Who will guide today’s corporate leaders through the turbulent challenges presented by the digital economy? It’s a question posed by Scott Santucci, founder of the Sales Enablement Society and a director at The Alexander Group in a keynote speech at the recent Experience Sales Enablement 2017 conference in Dallas. He argues that sales enablement leaders now have a powerful opportunity to play this role. But getting there requires them to first step back and consider the larger forces now at work. As Santucci sees it, a meteor crashed into the economy in 2008. Back then, the top seven companies had a combined market cap of $1.84 trillion, with an average valuation of $262 billion. The companies that made up the list included Exxon, Wal-Mart, a number of Chinese financial concerns, and Microsoft. Today, the top seven companies are mostly technology companies, with a total valuation of $4 trillion and an average valuation of $568 billion.

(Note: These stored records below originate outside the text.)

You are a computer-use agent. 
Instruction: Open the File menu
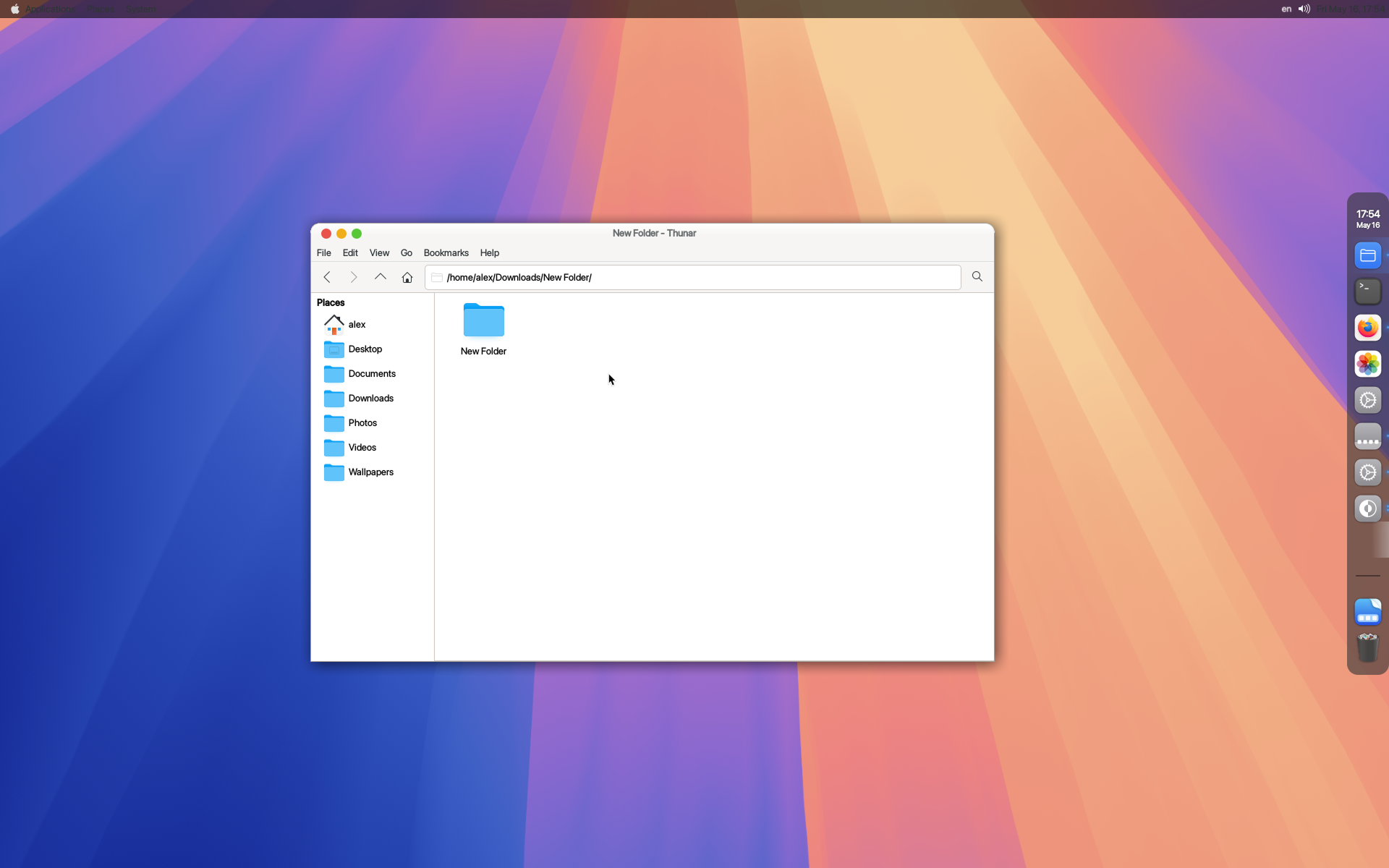click(323, 253)
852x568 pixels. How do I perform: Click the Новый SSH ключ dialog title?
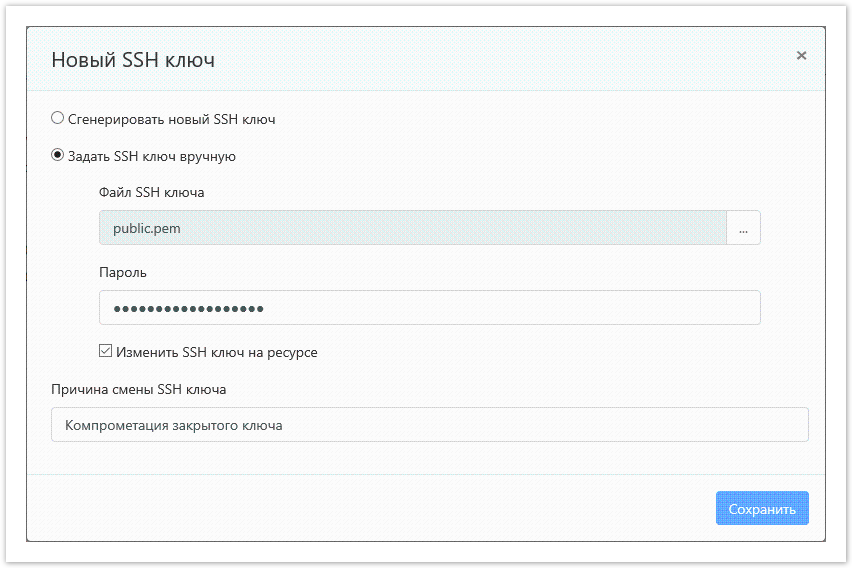point(133,60)
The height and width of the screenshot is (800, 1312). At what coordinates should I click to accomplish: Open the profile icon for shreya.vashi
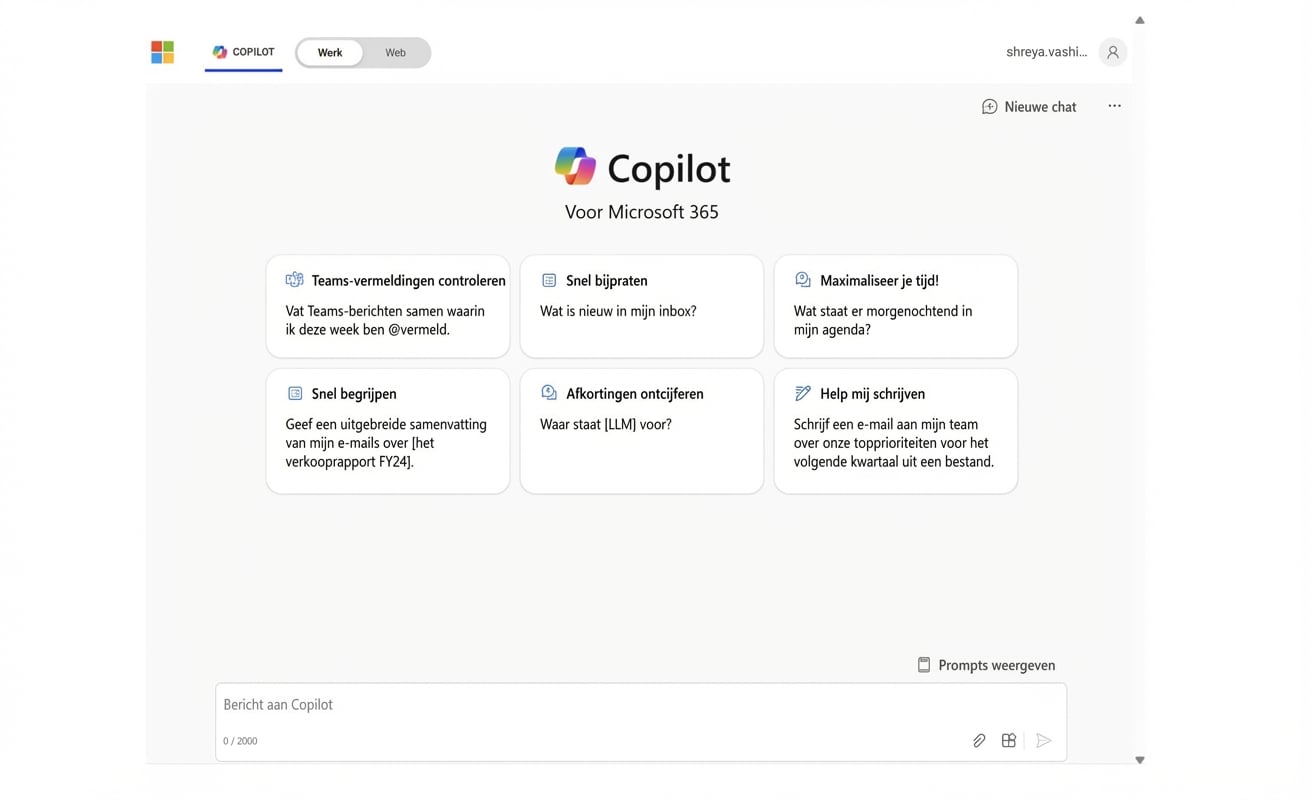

In the past nine years, dramatic changes ushered in a digital age. These include the following:
- Consumers sought experiences as much as—or even more than—they sought products, forcing companies to rethink what they sell. One office furniture company, for example, is selling “space optimization strategies” instead of desks and chairs.

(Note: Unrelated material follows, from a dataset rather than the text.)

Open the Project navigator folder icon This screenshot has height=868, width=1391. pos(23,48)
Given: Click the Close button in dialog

- The Chief Procurement Officer role became prominent. While centralized procurement saves enterprises billions of dollars, it poses new obstacles for salespeople.
- Omnichannel transactions have made buyer dynamics more confusing and complex.

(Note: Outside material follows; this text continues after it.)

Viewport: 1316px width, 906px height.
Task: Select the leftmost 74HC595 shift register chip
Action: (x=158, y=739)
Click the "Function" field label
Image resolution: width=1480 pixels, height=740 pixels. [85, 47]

Digital is disrupting the value exchange processAs businesses change, and as the customer’s world keeps changing, inefficiencies are created at the point of sale. “When the human beings on the buyer side are confused, and the salespeople on our side are confused, what happens?” asks Santucci.“We get a boatload of inefficiency at the point of sale.” According to Santucci, companies have three choices:
- They can innovate, just as Uber came out of nowhere and made taxicabs obsolete.
- They can transform to meet customer needs, like the way AMC Theatres is retooling its locations into bars and restaurants.
- Or they can be disrupted. Clueless companies will feel the negative effects of this by losing market share and ultimately going out of business, but more thoughtful companies that choose to abandon old business models can free up resources for innovation and transformation in other areas.